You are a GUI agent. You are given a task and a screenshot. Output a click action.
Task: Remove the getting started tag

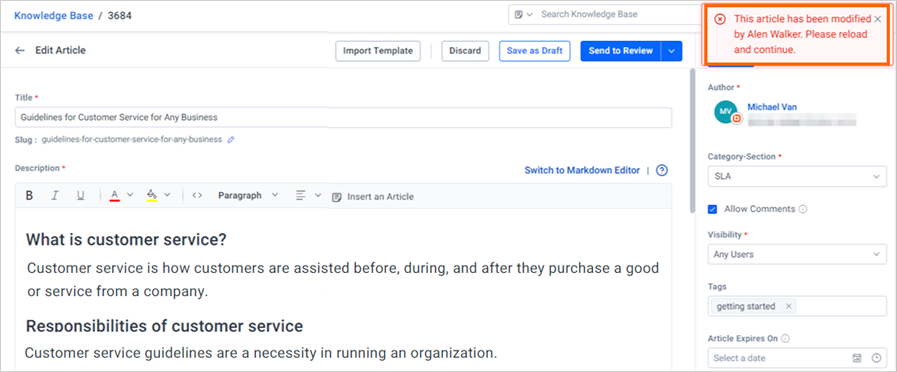(788, 306)
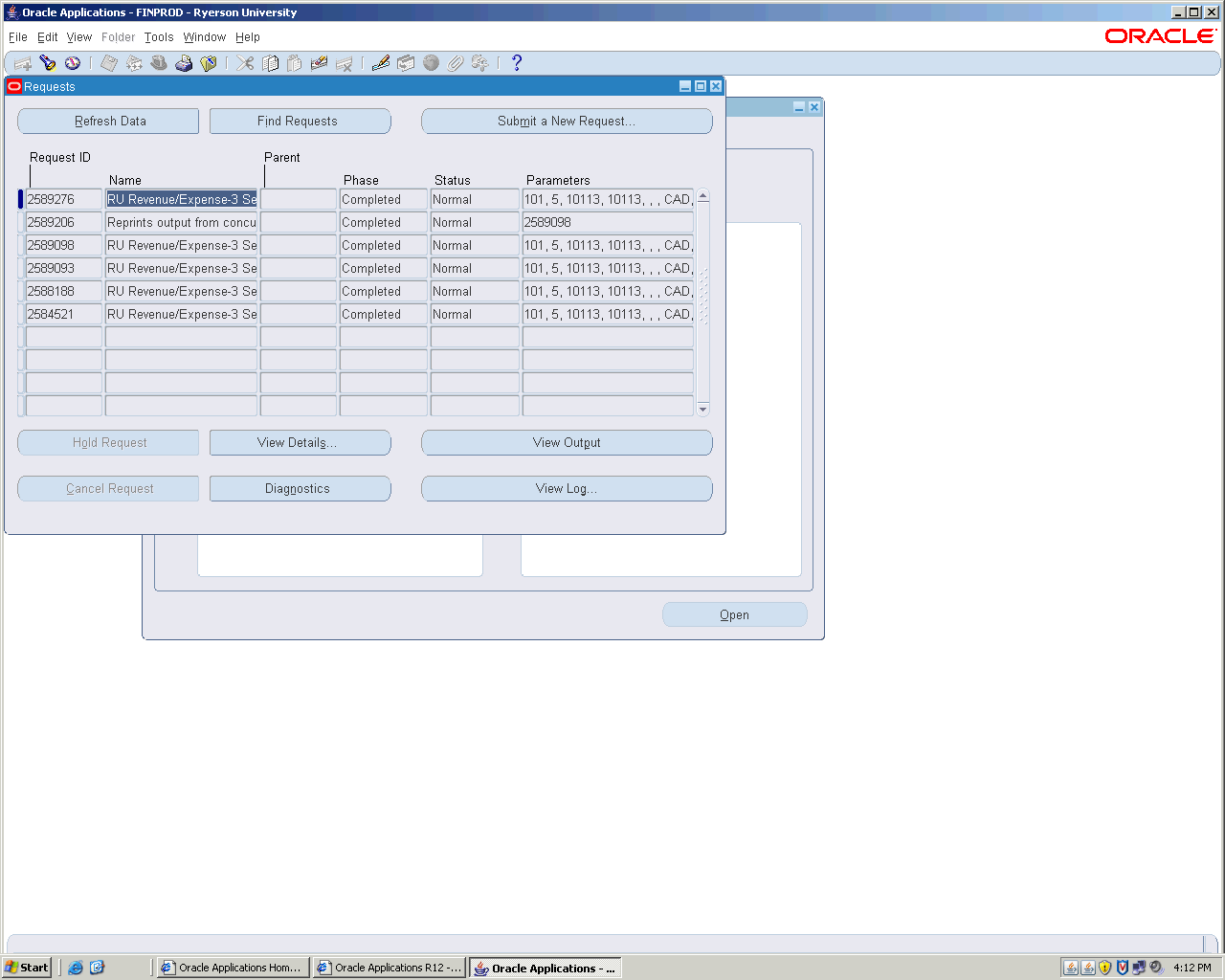This screenshot has height=980, width=1225.
Task: Click the Cut scissors toolbar icon
Action: pyautogui.click(x=246, y=63)
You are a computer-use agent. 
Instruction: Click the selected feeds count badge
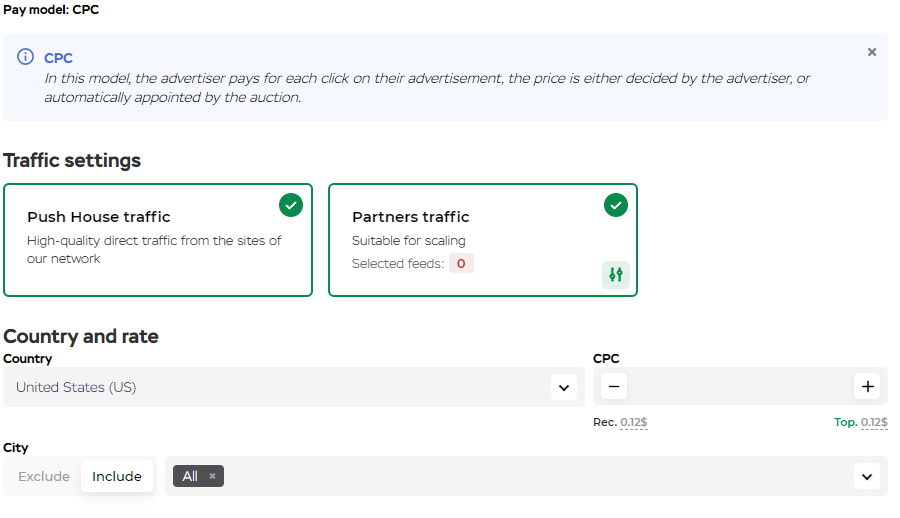[x=461, y=264]
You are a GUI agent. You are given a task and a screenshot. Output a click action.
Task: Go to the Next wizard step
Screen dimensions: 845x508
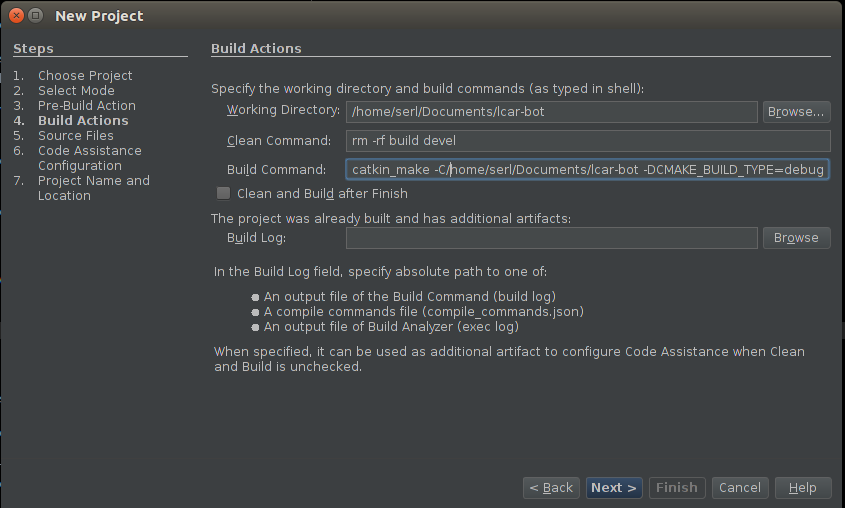[x=614, y=488]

######

WHAT YOU NEED TO DO: The response should reproduce all the material above exactly and leave out its pictures.

SOLUTION:
You are a GUI agent. You are given a task and a screenshot. Output a click action.
Task: Remove the getting started tag

(788, 306)
This screenshot has height=980, width=1225.
Task: Click the Cut scissors toolbar icon
Action: pyautogui.click(x=246, y=63)
You are a computer-use agent. 
Instruction: Click the selected feeds count badge
[x=461, y=264]
You are a GUI agent. You are given a task and a screenshot. Output a click action.
Task: Go to the Next wizard step
Screen dimensions: 845x508
[x=614, y=488]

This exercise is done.